Scientists Unveil New Chemical to Help Plants Retain Water
A study by researchers at the University of East Anglia in the US, reported that 25 percent of the world's lands are threatened by drought, as water resources are declining due to the effects of climate change.
A solution by the University of California could address this problem. It involves a chemical that helps plants hold onto and preserve water, which could stem the wave of massive annual crop losses from drought.
Senior author Sean Cutler, a plant biologist at University of California, said: "Drought is the No. 1 cause of annual crop failures worldwide.”
“This chemical is an exciting new tool that could help farmers better manage crop performance when water levels are low."
Details of the team's work on the newer, more effective anti-water-loss chemical are described in a paper published in the Science journal. They named the new chemical, Opabactin, or "OP."
The drug mimics abscisic acid, or ABA, the natural hormone produced by plants in response to drought stress.
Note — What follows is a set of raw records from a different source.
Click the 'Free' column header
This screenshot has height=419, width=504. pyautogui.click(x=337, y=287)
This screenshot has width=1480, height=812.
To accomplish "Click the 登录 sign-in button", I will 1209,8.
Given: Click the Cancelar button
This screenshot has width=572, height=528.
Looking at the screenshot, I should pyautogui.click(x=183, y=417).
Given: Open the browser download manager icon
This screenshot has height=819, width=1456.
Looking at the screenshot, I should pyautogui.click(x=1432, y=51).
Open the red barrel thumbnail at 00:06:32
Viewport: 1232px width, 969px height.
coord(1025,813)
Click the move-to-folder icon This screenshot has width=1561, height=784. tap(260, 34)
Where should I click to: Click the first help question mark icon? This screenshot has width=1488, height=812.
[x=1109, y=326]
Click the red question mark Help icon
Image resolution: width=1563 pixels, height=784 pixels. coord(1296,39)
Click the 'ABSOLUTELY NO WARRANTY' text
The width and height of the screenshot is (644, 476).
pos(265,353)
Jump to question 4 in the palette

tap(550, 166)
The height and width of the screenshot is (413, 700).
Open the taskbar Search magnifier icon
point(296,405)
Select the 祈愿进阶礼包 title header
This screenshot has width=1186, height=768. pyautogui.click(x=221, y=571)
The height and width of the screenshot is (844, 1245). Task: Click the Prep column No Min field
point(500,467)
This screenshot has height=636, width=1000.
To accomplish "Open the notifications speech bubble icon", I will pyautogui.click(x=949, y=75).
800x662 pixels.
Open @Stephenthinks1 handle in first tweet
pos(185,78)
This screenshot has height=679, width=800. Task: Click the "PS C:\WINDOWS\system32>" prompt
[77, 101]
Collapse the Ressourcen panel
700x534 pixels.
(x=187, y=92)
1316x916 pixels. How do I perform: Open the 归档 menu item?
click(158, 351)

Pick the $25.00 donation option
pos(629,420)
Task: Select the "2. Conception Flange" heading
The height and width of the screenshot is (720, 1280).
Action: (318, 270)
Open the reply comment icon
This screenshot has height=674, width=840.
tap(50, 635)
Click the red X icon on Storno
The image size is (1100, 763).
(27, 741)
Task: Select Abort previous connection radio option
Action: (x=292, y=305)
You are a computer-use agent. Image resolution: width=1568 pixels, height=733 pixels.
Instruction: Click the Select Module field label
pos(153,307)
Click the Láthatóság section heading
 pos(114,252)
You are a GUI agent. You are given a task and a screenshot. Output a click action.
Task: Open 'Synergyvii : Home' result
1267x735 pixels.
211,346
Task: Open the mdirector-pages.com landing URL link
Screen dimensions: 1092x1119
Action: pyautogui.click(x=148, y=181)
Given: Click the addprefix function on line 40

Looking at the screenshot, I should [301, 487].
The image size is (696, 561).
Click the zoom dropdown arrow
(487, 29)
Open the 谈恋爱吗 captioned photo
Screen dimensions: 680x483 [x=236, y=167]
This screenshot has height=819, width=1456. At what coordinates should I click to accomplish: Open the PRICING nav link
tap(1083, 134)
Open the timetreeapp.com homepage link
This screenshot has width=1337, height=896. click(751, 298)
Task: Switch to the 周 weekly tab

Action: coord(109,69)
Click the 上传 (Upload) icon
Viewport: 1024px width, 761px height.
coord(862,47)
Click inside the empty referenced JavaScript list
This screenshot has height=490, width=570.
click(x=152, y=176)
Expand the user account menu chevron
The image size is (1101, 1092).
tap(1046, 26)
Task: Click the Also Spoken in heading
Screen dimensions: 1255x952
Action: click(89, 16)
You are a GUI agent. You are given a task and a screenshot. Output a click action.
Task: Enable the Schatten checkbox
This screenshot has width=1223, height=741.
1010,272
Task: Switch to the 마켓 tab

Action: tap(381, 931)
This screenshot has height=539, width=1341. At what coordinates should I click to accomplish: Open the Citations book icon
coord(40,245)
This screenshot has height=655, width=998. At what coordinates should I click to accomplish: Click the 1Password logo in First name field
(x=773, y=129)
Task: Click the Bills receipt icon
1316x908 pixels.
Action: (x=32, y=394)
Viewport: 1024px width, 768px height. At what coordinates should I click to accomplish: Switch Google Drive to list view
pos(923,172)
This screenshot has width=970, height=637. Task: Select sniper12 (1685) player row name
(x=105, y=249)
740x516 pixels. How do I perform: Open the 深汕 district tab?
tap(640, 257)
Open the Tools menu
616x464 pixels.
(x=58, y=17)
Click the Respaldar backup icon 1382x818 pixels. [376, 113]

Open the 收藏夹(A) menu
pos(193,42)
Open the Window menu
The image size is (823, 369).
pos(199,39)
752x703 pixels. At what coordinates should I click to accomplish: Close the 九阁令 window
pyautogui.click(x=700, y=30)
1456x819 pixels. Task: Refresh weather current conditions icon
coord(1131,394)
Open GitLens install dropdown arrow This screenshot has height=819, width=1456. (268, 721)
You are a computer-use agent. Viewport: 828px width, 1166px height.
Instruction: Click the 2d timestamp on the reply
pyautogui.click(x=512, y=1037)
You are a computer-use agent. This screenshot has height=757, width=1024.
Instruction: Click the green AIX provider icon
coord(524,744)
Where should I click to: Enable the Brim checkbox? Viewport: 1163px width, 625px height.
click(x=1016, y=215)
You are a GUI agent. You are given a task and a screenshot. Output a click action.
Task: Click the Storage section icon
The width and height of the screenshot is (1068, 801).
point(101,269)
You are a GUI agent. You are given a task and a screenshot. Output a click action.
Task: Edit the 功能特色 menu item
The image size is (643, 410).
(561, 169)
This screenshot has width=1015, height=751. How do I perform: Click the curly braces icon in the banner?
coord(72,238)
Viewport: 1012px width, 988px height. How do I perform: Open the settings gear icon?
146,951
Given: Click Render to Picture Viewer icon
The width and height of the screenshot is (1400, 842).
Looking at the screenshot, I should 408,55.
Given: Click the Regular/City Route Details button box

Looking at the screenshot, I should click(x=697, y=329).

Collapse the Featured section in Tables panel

ABA slows a plant's growth, so it doesn't consume more water than is available and doesn't wilt.
Scientists have known for a long time that spraying plants with ABA can improve their drought tolerance. However, it is too unstable and expensive to be useful to most farmers. This led farmers to seek an affordable replacement, the Opabactin.
When ABA binds to a hormone receptor molecule in a plant cell, it forms two tight bonds, like hands grabbing onto handles. Scientists searched millions of different hormone-mimicking molecules and resulted in OP.
"OP is 10-times stronger than ABA, which makes it a 'super hormone.' And it works fast. Within hours it could give growers more flexibility around how they deal with drought," Cutler told Asharq Al-Awsat via email.
"One thing we can do that plants can't is predict the near future with reasonable accuracy. Two weeks out, if we think there's a reasonable chance of drought, we have enough time to make decisions like applying OP that can improve crop yields," he explained.